Top of The records

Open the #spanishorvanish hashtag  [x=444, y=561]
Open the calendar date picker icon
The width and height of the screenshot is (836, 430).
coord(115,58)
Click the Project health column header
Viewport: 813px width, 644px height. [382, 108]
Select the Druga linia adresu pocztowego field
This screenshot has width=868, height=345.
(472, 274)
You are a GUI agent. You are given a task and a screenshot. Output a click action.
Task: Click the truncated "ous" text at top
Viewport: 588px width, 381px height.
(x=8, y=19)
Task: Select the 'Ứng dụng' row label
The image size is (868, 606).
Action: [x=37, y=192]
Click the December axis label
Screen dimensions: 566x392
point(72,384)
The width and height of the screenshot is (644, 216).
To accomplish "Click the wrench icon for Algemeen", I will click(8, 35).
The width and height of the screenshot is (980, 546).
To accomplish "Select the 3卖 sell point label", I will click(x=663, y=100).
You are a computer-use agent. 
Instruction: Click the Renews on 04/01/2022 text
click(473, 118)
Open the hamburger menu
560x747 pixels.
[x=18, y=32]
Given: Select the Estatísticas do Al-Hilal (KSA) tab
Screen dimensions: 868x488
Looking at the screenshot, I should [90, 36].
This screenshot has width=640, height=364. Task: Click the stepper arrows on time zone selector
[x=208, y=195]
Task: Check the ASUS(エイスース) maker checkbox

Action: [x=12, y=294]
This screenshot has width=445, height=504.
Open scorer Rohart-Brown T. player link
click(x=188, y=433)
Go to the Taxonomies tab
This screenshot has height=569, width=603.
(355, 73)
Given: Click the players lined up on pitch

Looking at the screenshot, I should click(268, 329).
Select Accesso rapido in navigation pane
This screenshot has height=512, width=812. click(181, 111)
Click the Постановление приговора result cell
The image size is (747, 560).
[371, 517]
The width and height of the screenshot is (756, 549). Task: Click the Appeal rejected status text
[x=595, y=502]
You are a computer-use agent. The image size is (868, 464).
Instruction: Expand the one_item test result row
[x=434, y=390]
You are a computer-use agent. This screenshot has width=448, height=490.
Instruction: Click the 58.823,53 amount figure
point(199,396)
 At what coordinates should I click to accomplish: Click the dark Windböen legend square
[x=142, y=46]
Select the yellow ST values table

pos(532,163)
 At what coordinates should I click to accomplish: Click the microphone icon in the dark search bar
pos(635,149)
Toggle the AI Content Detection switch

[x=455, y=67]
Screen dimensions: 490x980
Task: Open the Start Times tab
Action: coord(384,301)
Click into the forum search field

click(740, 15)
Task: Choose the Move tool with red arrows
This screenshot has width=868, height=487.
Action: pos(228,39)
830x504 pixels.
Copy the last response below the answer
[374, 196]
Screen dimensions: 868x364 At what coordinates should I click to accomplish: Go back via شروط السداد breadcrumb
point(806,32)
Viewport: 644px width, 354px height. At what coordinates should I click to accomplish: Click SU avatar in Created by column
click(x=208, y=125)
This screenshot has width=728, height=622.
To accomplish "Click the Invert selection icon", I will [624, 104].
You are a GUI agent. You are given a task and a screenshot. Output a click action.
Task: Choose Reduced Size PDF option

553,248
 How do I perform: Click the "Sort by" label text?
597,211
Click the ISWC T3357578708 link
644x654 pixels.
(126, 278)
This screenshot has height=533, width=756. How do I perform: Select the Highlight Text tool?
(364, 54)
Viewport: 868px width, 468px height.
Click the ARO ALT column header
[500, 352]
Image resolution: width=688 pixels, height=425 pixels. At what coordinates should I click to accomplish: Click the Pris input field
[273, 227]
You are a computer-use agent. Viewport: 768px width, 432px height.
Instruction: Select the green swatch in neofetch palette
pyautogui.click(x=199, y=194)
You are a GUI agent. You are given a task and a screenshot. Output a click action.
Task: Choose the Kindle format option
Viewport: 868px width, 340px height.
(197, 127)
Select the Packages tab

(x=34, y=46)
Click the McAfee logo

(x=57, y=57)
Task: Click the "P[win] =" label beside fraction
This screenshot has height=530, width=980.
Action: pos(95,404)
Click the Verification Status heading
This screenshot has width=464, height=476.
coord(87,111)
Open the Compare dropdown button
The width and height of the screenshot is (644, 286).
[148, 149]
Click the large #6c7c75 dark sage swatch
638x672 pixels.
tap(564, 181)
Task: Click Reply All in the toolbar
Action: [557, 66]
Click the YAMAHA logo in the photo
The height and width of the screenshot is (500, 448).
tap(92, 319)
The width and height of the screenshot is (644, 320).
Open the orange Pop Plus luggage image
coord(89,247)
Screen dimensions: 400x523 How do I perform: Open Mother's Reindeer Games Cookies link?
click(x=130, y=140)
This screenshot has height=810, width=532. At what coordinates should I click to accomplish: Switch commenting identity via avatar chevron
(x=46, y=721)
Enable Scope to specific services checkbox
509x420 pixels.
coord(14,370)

Bottom of The records

Task details
Among the entries above, the lines between the ones containing "Click the ARO ALT column header" and "Click the Verification Status heading", inclusive, are to be transcribed exactly. No other line is to be given.

Output of the exercise
Click the ARO ALT column header
[500, 352]
Image resolution: width=688 pixels, height=425 pixels. At what coordinates should I click to accomplish: Click the Pris input field
[273, 227]
You are a computer-use agent. Viewport: 768px width, 432px height.
Instruction: Select the green swatch in neofetch palette
pyautogui.click(x=199, y=194)
You are a GUI agent. You are given a task and a screenshot. Output a click action.
Task: Choose the Kindle format option
Viewport: 868px width, 340px height.
(197, 127)
Select the Packages tab

(x=34, y=46)
Click the McAfee logo

(x=57, y=57)
Task: Click the "P[win] =" label beside fraction
This screenshot has height=530, width=980.
Action: pos(95,404)
Click the Verification Status heading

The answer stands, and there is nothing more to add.